Second Year Module
Module Leader: Dr Louise Carter
Rationale and Content:
The past thirty years has witnessed the rapid advancement of several new approaches to history. As our own society evolves we increasingly want to ask new questions of the past. We want to understand and interpret the past in fresh and innovative ways that shed light on how we arrived at the society we know today. Gender history has been at the forefront of these new approaches and has provided us with a wealth of new insights into our past. This course offers students the opportunity to explore this new scholarship and to study the role of gender in the lives of British men and women over the past five hundred years. Questions to be considered will include: Why were women seen as the more lusty sex in the early modern period? Why was the concept of honour so central to early modern masculinity? When did the idea of men and women as separate sexes emerge? Does the eighteenth century deserve its reputation as 'the century of sex'? Why was the breadwinner ideal so important to working class men? How did women engage in politics prior to the suffrage movement? Why was male adultery not seen as grounds for divorce until 1923? In addition to considering the position of men and women in relation to each other, students will also be encouraged to consider the variety of experiences within the categories of male and female, and the relationship between gender and other markers of identity such as class, race, age and sexuality.
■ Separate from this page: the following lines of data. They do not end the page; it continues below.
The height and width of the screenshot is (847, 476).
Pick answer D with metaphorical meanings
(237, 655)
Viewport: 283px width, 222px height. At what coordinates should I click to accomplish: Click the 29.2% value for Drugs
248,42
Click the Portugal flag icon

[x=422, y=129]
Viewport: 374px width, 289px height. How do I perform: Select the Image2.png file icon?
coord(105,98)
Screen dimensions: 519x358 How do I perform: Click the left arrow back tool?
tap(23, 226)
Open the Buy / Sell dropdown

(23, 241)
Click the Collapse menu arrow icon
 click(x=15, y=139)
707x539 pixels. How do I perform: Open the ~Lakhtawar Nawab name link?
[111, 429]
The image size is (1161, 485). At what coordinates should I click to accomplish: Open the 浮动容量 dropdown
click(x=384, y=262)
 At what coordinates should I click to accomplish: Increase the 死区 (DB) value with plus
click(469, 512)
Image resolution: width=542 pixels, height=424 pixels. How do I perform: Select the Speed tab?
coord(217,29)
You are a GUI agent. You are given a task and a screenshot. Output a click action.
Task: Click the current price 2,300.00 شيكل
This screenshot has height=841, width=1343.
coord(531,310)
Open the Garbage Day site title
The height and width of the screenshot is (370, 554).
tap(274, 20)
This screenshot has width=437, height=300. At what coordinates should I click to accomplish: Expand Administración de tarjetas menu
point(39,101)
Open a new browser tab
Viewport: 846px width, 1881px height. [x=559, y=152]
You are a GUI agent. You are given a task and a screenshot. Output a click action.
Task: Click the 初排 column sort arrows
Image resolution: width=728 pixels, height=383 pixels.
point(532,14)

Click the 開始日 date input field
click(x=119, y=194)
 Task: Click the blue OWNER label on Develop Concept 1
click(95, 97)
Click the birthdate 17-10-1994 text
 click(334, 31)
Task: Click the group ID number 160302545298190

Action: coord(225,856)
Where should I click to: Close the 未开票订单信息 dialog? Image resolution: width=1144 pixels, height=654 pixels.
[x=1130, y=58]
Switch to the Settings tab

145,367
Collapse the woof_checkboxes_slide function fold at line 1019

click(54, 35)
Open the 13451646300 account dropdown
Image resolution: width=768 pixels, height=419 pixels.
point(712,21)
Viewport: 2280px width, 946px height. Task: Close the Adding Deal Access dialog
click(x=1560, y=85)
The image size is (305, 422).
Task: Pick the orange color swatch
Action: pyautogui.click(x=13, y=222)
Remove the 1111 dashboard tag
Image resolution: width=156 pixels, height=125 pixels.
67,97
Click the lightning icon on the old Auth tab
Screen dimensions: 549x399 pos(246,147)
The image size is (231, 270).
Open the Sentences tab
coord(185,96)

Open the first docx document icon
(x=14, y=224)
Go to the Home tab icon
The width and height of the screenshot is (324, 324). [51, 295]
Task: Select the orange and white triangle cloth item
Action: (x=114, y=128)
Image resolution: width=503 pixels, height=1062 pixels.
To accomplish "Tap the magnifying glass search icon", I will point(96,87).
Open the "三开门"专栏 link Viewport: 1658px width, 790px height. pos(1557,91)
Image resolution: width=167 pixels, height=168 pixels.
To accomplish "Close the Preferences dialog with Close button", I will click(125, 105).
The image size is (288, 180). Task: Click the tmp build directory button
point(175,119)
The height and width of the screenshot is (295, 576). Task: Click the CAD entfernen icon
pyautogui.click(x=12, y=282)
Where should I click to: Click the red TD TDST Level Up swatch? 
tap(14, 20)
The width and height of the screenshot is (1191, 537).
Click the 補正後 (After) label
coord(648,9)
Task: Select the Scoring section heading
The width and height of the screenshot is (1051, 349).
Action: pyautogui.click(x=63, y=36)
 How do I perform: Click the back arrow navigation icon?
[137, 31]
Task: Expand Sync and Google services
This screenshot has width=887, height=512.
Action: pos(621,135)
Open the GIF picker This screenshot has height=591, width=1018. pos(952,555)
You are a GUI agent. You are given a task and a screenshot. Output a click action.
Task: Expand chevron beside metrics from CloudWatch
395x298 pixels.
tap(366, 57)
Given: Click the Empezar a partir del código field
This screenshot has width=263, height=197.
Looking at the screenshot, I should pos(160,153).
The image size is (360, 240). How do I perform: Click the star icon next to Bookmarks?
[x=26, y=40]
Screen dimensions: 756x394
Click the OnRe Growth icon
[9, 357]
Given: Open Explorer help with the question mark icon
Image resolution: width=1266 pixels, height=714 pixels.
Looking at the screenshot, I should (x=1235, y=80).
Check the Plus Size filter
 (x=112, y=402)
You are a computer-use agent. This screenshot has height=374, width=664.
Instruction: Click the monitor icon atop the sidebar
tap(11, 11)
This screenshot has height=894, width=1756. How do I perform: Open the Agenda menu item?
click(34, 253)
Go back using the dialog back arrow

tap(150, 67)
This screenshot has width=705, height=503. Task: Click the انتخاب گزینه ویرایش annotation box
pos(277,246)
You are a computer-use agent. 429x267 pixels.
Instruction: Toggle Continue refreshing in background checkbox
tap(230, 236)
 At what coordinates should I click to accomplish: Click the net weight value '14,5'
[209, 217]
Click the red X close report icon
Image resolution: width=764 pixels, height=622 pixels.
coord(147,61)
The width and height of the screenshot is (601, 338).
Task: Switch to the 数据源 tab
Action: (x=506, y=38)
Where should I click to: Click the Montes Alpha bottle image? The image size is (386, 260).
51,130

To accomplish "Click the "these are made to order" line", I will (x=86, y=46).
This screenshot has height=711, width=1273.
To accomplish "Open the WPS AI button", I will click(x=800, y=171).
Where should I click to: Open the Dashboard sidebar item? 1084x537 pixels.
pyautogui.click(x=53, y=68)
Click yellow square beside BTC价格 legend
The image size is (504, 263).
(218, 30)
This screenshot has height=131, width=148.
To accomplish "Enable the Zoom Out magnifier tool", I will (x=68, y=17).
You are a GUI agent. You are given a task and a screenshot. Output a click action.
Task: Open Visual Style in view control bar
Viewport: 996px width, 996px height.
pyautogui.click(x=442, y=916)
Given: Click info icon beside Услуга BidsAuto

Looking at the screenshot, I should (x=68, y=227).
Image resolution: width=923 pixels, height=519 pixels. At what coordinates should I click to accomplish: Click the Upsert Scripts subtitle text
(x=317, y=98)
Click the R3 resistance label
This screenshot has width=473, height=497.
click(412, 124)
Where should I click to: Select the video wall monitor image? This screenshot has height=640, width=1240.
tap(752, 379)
The module will take a chronological path from the early modern period through to contemporary society, examining the evolving nature of ideas about gender and the impact that this has had on men and women's involvement in family life, sex, work, politics, culture, crime and much more. It will question whether there is any difference between the concepts of 'sex' and 'gender' and will query how historians might use such categories as tools of historical analysis. The course will consider the degree of continuity or change in our understandings of masculinity or femininity across the past five-hundred years, how gender constructions have shaped men and women's lives and what this might tell us about who we are today.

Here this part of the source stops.